# Electron Absorbing a Photon

I'm trying to understand the absorption spectrum in terms of what happens when an electron absorbs a photon. If we shine white light through a sample and use a prism to disperse the light, we would see black lines corresponding to the wavelengths absorbed by the electron. However, if the specific wavelength is absorbed, wouldn't it be released once it comes down anyways? Why then do we see dark lines?

My assumption is that when the electron falls back down to a lower energy level, the photon is scattered in all directions so the intensity of the light for that wavelength is reduced in comparison to the other wavelengths we can see (i.e the rest of the spectrum).

• Hmmm ... despite occasional sloppy usage it is atoms (or "atomic electrons" if you wish) that are absorbing your photons—free electrons (a) can't simple absorb a photon it must scatter it and (b) would not show line spectra but continuous ones. That said, whether the re-emission is fully isotropic or not depends on the conditions of the experiment, but any re-emission angular distribution other than "always in the direction of the incident photon" would be sufficient. Commented Apr 24, 2018 at 20:23
• I'm sorry, I dont think I'm able to follow.. Commented Apr 24, 2018 at 20:26
• I think @dmckee is basically approving your assumption but prefers rephrasing "scattered in all directions" to "scattered in other directions". Commented Apr 24, 2018 at 20:44
• Relaxation of an excited electronic state does not necessitate emission of a photon, much less a photon of the same wavelength that created the excited state. A trivial example would be you feeling warm in the sun - photons have been absorbed and converted into heat. Commented Apr 24, 2018 at 21:05
• @JonCuster unless you continue to feel warmer, and warmer and warmer,... then yes, the principle of detailed balance says that all processes are in balance at a microscopic level. Commented Feb 9, 2020 at 10:06

First, an electron cannot absorb a photon, it can only scatter it. But your question stands when discussing absorption by atoms.

You are quite right, that if your "sample" is in equilibrium, that for every atomic transition that absorbs a photon, there must be a downward transition that produces a photon.
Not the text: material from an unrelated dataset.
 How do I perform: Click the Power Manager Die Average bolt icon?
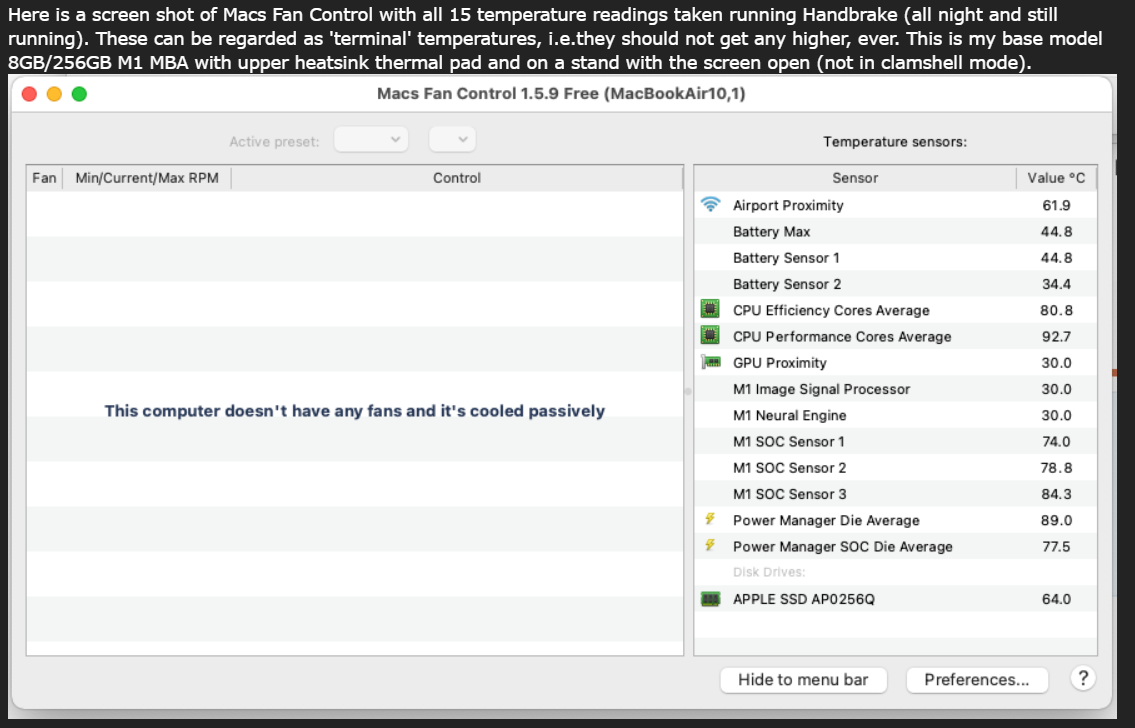711,520
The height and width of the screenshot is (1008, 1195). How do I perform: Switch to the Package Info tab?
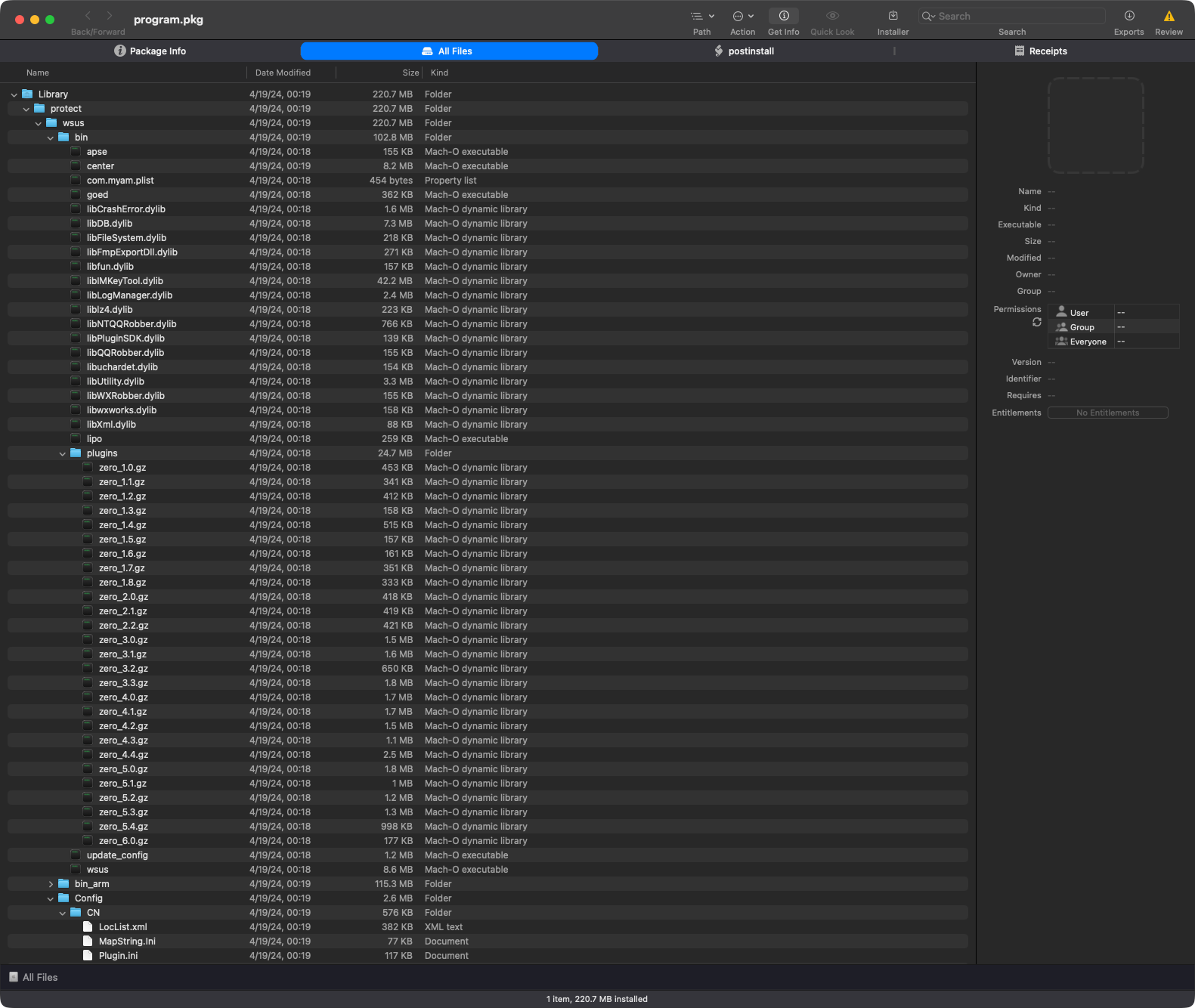click(x=150, y=51)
There are basically two photon production processes - spontaneous and stimulated emission.

The situation where you see absorption lines is caused by spontaneous emission, because the photons are emitted in all directions, not just in the direction of the original beam.

The net effect is to remove photons at the characteristic wavelength from the beam and thus produce an "absorption line".

Interestingly, if stimulated emission dominates, then the emitted photons would be in the same direction, at the same wavelength, as the absorbed photons and there would be no absorption lines. This is rarely the case at visible wavelengths, but often the case at radio wavelengths.

• "that for every atomic transition that absorbs a photon, there must be a downward transition that produces a photon." There is also the possibility of nonradiative deexcitation. Commented Feb 9, 2020 at 10:40
• @my2cts (and upvoter), the principle of detailed balance requires that every microscopic process is balanced by its reverse. Indeed, this is how the relationship between the various Einstein coefficients is derived. The statement is true (in equilibrium conditions), whether or not collisional (de)-excitation is important. Commented Feb 9, 2020 at 11:12
• @my2cts you are correct, in the case of nonradiative deexcitation, the energy gets transferred into the vibrational and rotational energies of the molecules, and sometimes no photon is emitted. Commented Feb 9, 2020 at 17:20
• @ÁrpádSzendrei and in a case of two states in equilibrium for which radiative de-excitation is forbidden then the Einstein B absorption coefficient is also so small that collisional, rather than radiative excitation is also responsible for populating the upper level. This is the principle of detailed balance. Collisional processes are also in balance. Separately. Commented Feb 9, 2020 at 17:43

First we need to clarify:

1. when an photon interacts with an atom, three things can happen:

1. elastic scattering, the photon keeps all its energy, and changes angle

2. inelastic scattering, the photon gives part of its energy to the atom, and changes angle

3. absorption, the photon gives all its energy to the atom, sending the valence electron to a higher energy level

2. what you are wrong about is that you think the bound electrons are absorbing and emitting photons

3. it is the atom that does it, and it, the nucleus and electron system has many available energy levels according to QM

4. the energy of the photon has to be exactly the same as the difference between the energy levels of the valence electron

5. the probability of the atom absorbing the photon is very high if the energy level is exactly the same.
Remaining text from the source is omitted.